_What the task requires_:
Give back the records below exactly, omitting the pictures.

_Stored records_:
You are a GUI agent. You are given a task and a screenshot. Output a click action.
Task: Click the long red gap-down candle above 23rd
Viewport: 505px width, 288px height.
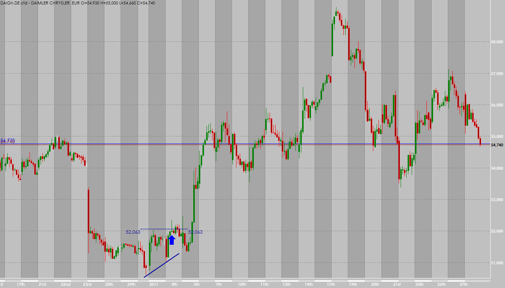click(x=89, y=211)
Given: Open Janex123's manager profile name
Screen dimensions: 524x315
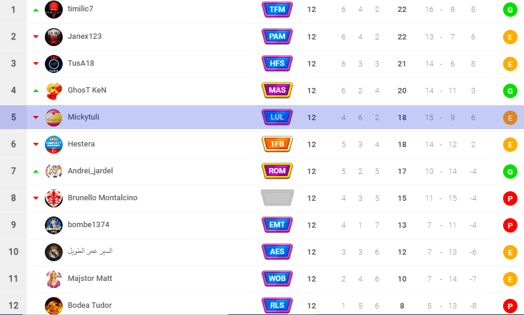Looking at the screenshot, I should point(85,36).
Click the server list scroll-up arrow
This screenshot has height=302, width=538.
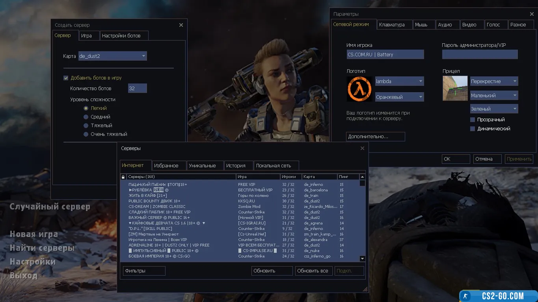[363, 177]
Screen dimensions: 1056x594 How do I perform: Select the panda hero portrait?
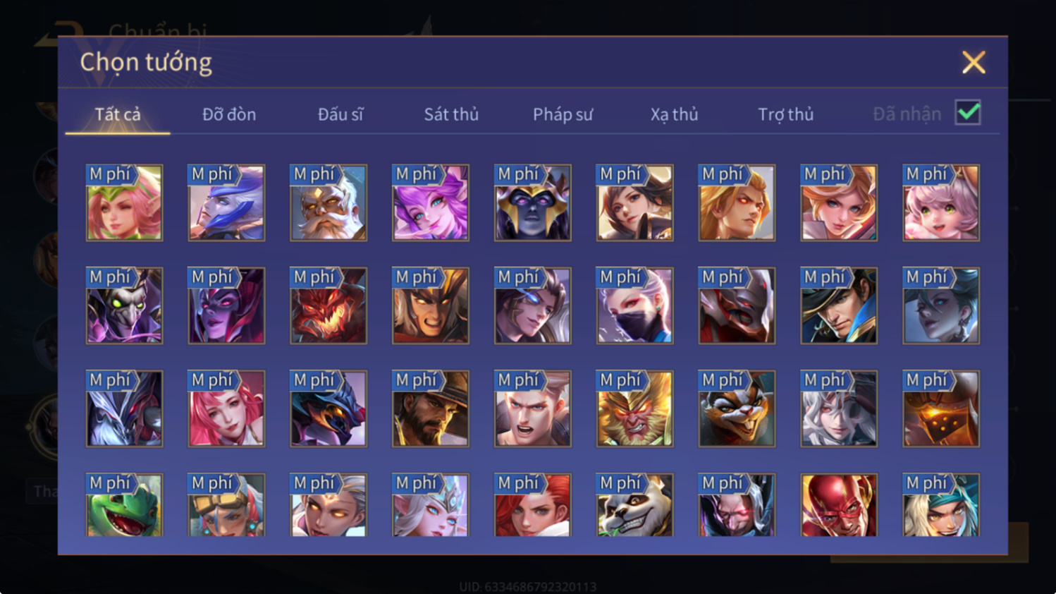[x=634, y=505]
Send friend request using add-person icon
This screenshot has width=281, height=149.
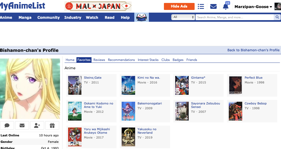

_Answer for this exercise_:
You are a GUI agent. You are given a task and a screenshot. Output a click action.
Task: Click the long red gap-down candle above 23rd
Viewport: 505px width, 288px height.
click(x=89, y=211)
Given: Open Janex123's manager profile name
Screen dimensions: 524x315
Looking at the screenshot, I should point(85,36).
Click the server list scroll-up arrow
This screenshot has height=302, width=538.
[363, 177]
Screen dimensions: 1056x594 How do I perform: Select the panda hero portrait?
[x=634, y=505]
Send friend request using add-person icon
This screenshot has width=281, height=149.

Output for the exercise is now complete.